Tuesday, November 2, 2021

Deuteronomy 28:58-29:1 The Kick of "Karma"

 



Observation: This is a sobering collection of verses about the consequences of Israel's breaking its covenant with the Lord, and no longer following God's laws. Lasting afflictions and maladies, including the plagues God brought on Egypt. Dwindling numbers. Slavery. Ruin and destruction. It's grisly stuff. It reminds me a little of the pop-culture definition of the eastern concept of "karma", that "if you do bad things, bad things will happen to you." I notice in this warning from the Lord, however, that it isn't just general moral "badness" that will yield these bad results. It is covenant unfaithfulness: the failure of God's chosen people to obey God, and to live in the specific way God outlines, which they are here promising to do. 

Application: I don't really believe in "karma", neither in the Eastern version, in which bad choices in this life yield bad results in future lives, nor the simplified "pop culture" version, that some divine force will immediately "zap" you with calamity as a direct result of specific choices you made yesterday. I've seen way too many terrible things happen to loving and conscientious people, and way too many wonderful things happen to hateful, selfish people.
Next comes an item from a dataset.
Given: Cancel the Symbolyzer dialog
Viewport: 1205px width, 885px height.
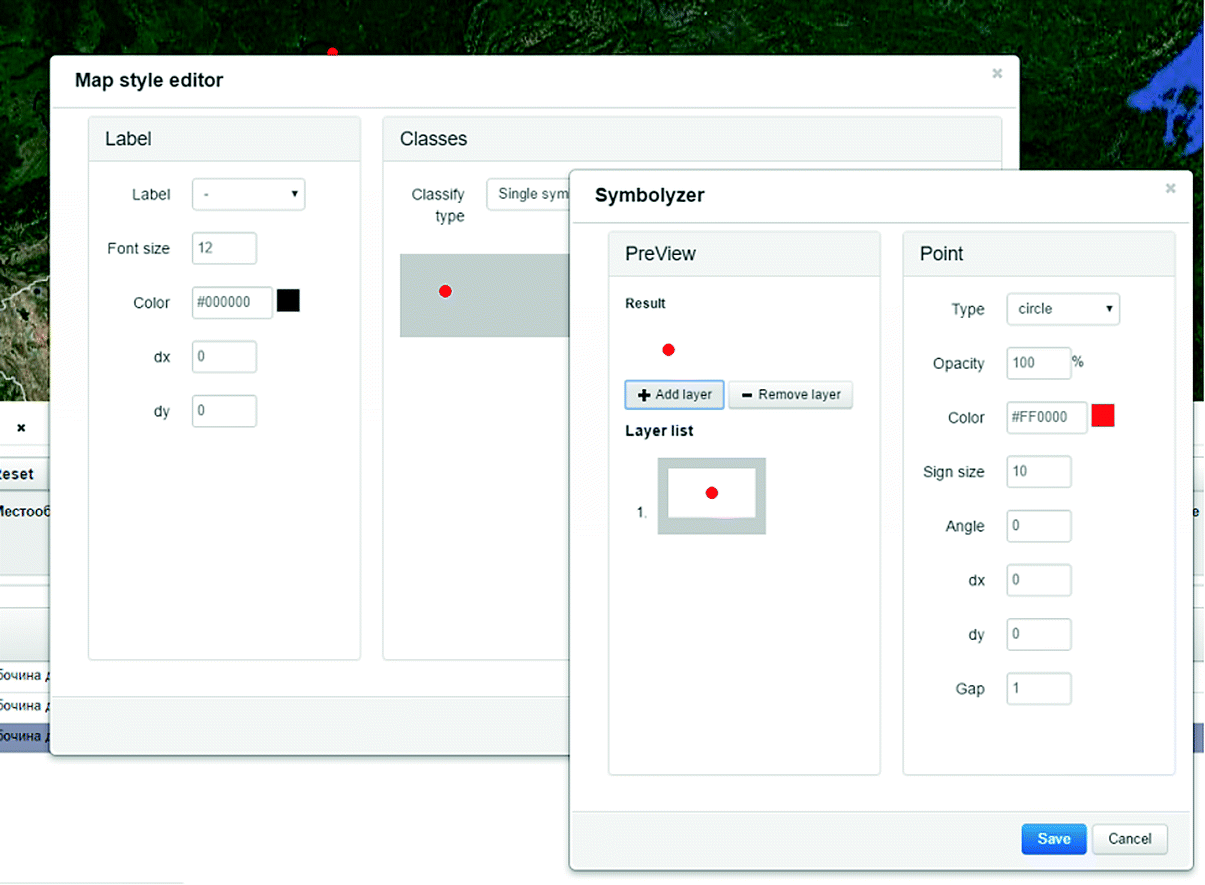Looking at the screenshot, I should click(1129, 839).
Jesus says God causes the rain to fall on the just and the unjust alike. 

That said, I do believe in cause and effect. I know that tiny choices we make everyday, added with tiny choices of billions of others, can make the world a better or worse place: a place, for instance, where famines, drought, pandemics, and a host of other things warned about in Deuteronomy, are more or less likely to happen across the world. Unfortunately, the result of my choices doesn't always fall squarely on my head. It might affect my neighbor more. And the choices of my neighbor, who might be thousands of miles away, might come and smack me upside the head. I don't believe it's God pulling levers on every little thing that happens to me daily. 
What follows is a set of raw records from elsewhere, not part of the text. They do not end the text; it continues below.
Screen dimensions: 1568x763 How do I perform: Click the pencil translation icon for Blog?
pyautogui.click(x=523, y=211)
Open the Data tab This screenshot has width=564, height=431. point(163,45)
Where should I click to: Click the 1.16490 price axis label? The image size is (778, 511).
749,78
I do, however, believe God has given me a framework for a better world. It starts with small choices--for me, as an individual, because I'm the only one I can change--but over time and across the globe, it can make a huge difference. Even though I'm under a new covenant as a follower of Jesus, the first covenant, in Deuteronomy, has some really helpful guidance for living in community. It's a gift. If we unwrap it and learn from it together, might just make this ride on planet earth a bit less bumpy, between now and the Day of the Lord. 

Prayer: God, thank you for the gift of your law. Help me greet it as a gift: protecting me from harm, showing me where I still need work, and guiding me into a better way of being in the world. Amen.